When the race was finally started, we were already about 15 minutes behind. I knew I could probably finish the race in at least 25 minutes. So that would still give me 20 minutes to get the game. So I just concentrated on running at a comfortable pace while descending the hill. I have a tendency to start races at a much to fast pace, especially when the first section is downhill. In my mind, I had broken the race up into three sections; downhill, flat, uphill. So I had planned on doing three things during these sections; comfortable pace, maintain pace, attack hill!

The first section wasn’t all downhill, like I had expected. We started just below the memorial and we had to run uphill to the memorial and make a loop around the circle drive that surrounds the memorial grounds. Then it was down the hill to the visitor’s center. This was the downhill section that I to keep myself under control and not let my pace get too quick. I made myself go slower that I could have run this section, in order to save some energy for the climb back up.

Once I was to the race point where the terrain leveled out, I had to ensure that I didn’t lose momentum. I needed to carry my pace that I was running downhill through this second race section. I pushed myself to be consistent through this part of the course that ran by the visitor’s center and to the cul-de-sac at the end of the Bedford Elementary School’s road. Once we looped around the cul-de-sac, I knew I was half way there. My strategy was paying off. Because I made myself keep my comfortable pace through the downhill section, my legs still felt strong at the halfway point.

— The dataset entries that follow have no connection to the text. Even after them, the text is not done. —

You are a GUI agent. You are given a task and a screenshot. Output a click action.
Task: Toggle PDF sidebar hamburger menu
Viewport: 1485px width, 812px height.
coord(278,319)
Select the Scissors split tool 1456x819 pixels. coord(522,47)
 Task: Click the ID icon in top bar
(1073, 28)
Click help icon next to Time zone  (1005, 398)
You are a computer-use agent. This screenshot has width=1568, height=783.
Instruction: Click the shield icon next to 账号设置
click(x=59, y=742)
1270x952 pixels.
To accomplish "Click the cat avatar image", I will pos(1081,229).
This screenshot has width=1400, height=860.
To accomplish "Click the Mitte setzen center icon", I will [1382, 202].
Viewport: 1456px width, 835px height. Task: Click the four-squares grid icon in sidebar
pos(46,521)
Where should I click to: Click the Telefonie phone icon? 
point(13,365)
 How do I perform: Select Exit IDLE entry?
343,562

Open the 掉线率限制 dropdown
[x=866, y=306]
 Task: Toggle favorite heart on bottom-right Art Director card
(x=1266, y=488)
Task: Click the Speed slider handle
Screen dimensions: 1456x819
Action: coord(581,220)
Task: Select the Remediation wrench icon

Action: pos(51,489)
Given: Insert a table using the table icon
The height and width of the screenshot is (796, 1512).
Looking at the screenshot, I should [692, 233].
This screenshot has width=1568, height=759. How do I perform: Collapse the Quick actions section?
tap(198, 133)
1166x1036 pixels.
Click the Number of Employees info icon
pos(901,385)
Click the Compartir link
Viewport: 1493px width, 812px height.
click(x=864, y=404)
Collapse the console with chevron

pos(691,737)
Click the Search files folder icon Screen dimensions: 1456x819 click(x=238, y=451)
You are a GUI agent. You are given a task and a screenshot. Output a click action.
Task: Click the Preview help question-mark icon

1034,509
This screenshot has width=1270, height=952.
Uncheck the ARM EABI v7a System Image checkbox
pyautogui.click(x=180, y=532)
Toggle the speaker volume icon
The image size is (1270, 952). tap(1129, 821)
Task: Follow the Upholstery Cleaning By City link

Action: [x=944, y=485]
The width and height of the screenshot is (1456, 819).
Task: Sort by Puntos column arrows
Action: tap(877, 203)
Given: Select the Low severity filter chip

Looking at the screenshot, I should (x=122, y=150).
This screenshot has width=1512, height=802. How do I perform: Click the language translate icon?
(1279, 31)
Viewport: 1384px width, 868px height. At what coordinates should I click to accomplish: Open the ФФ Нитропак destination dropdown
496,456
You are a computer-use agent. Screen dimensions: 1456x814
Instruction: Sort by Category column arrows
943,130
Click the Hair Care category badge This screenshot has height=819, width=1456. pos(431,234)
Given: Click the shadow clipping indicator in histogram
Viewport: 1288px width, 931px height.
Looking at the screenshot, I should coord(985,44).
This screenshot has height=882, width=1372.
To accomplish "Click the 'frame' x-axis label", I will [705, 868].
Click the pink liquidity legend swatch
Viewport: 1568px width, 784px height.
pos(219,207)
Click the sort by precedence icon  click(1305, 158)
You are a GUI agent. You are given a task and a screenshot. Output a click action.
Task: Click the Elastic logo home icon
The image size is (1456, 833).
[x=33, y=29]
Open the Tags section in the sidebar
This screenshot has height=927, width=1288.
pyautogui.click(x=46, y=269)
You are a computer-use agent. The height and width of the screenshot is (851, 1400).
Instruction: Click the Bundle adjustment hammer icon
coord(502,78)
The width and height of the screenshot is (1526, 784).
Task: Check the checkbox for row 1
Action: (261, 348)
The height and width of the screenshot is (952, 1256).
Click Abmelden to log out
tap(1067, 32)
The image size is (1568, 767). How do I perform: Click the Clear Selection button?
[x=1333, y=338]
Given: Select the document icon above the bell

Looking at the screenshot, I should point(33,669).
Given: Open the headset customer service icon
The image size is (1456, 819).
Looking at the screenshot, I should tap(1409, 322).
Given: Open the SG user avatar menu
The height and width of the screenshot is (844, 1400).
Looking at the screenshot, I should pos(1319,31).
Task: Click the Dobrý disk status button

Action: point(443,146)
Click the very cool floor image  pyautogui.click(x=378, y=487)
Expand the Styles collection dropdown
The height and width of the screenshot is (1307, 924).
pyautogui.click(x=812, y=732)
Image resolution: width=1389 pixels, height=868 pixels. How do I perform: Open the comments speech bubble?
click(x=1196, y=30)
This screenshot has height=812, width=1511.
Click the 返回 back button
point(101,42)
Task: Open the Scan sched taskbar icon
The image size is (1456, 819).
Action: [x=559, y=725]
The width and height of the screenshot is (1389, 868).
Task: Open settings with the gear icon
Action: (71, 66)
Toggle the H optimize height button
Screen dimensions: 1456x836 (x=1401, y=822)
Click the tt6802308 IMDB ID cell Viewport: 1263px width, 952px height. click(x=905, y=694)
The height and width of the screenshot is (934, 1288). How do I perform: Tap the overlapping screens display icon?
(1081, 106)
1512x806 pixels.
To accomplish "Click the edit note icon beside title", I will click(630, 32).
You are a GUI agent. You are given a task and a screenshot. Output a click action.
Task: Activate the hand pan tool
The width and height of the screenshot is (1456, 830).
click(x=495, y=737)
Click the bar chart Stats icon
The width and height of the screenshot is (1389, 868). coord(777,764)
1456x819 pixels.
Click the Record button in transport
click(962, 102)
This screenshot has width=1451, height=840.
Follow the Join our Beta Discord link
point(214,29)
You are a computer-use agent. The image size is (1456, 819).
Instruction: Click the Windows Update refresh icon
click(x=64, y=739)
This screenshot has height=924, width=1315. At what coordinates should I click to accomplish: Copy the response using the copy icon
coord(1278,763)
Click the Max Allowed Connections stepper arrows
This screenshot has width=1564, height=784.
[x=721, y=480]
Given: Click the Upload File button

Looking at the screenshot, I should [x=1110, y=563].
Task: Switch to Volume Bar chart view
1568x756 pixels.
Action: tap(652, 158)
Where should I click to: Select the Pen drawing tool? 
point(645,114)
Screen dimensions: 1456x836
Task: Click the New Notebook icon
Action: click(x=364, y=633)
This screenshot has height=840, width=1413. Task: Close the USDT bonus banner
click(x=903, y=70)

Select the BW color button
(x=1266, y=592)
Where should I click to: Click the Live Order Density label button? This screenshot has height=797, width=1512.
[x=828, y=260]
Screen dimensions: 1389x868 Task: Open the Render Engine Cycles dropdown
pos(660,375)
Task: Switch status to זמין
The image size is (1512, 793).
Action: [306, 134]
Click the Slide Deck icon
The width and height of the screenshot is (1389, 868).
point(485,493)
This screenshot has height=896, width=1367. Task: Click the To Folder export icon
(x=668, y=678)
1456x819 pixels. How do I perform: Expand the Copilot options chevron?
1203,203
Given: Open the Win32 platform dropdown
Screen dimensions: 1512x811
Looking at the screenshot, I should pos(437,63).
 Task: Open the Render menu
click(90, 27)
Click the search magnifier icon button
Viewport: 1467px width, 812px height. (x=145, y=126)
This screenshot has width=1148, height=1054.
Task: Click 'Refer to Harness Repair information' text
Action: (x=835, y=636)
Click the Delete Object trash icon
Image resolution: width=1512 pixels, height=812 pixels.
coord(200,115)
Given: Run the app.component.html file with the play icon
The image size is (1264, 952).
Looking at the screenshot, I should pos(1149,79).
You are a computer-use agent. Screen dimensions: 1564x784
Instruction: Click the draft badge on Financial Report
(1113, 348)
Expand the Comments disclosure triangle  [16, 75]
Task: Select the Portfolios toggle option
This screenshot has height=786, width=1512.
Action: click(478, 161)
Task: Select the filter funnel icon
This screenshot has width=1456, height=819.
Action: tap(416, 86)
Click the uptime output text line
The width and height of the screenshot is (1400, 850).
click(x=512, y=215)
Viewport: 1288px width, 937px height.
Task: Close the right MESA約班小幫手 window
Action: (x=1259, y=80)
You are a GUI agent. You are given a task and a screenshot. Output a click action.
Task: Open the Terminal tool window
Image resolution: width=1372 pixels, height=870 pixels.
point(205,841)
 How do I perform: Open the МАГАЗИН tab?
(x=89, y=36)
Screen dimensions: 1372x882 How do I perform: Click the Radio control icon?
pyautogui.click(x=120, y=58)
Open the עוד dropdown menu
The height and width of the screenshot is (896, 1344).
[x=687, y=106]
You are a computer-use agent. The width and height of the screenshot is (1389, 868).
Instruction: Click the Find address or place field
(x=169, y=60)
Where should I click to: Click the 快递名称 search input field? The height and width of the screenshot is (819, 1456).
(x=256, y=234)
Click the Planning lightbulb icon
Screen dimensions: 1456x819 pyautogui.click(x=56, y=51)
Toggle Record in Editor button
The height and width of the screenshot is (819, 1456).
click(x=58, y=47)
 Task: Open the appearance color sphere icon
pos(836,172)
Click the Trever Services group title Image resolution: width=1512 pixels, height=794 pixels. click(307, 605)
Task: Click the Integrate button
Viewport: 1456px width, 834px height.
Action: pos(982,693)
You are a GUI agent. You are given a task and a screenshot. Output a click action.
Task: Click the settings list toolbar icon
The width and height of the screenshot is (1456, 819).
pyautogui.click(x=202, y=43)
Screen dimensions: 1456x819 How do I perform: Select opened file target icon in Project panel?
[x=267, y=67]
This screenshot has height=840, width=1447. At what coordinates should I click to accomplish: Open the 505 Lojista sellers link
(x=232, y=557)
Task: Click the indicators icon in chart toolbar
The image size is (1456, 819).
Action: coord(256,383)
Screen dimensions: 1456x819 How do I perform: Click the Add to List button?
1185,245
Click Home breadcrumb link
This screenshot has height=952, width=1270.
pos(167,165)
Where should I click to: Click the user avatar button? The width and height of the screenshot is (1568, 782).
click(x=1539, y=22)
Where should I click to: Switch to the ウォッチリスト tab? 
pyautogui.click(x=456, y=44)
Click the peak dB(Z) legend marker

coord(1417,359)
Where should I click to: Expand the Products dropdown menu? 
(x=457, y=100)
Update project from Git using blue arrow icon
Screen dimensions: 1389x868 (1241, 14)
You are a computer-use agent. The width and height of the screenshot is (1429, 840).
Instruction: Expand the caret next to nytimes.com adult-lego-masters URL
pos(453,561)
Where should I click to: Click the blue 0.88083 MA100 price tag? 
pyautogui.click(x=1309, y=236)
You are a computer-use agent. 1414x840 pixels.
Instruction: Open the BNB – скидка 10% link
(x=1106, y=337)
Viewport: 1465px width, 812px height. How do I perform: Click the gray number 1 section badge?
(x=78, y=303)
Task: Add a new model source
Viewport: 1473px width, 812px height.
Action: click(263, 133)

The trek back to the base of the hill went by quickly. Before I knew it, I was ready to finish the third leg of my race strategy; ATTACK! I gave that hill all I had left. I started a pretty decent pace and went my thighs started to feel the effects of the incline, I stayed strong and tried to keep my foot speed consistent.

A few months ago I started developing pains in my side while running. After doing to some reading on how to prevent side cramps, I found a technique that seems to work well for me. Since my side cramps always occur on my right side, the article I read recommended timing your exhales while the opposite foot impacts the ground. This was difficult to do for a while. But once I mastered the pattern of exhaling ever other time my left foot landed, I found myself doing it all the time. A positive side effect of running with this breathing pattern, is that my foot speed has to keep at a consistently fast pace. This method helps me avoid the long lunging strides, because I can’t keep my breathing pattern going with longer strides.

So I was able to make it to the top of the hill with just enough left in the take to make it to the finish line. When the finish line came into site, I had a dreadful realization. The course took us one more lap around the memorial before returning to the start/finish line. I was so concerned with monitoring my pace on my watch that I hadn't really looked at the overall distance covered. If I had paid more attention, I would have realized that if the race finished at the top of the hill, it would have been a half mile short of a 5k. I started to panic a little bit because I wasn't sure if I had enough energy left to make it another half mile around the memorial. But there was only one thing I could do, try my best. I put mind over matter and pushed myself around the last loop and made it safely back down the finish line for a finishing time of 24:52.

I hung around the finish line to see my buddy Charlie finish and then I was off to Eli's t-ball game. I had a nice cool down run by slowly making my way back down the hill to my car, which was parked about ¾ of a mile from the finish line. I made it to Eli's game just as they were starting, so everything had worked out. I got a text message later from my cousin Jennifer. She told me that I had placed first in my age group, so that was a nice surprise! Another great race day was in the books.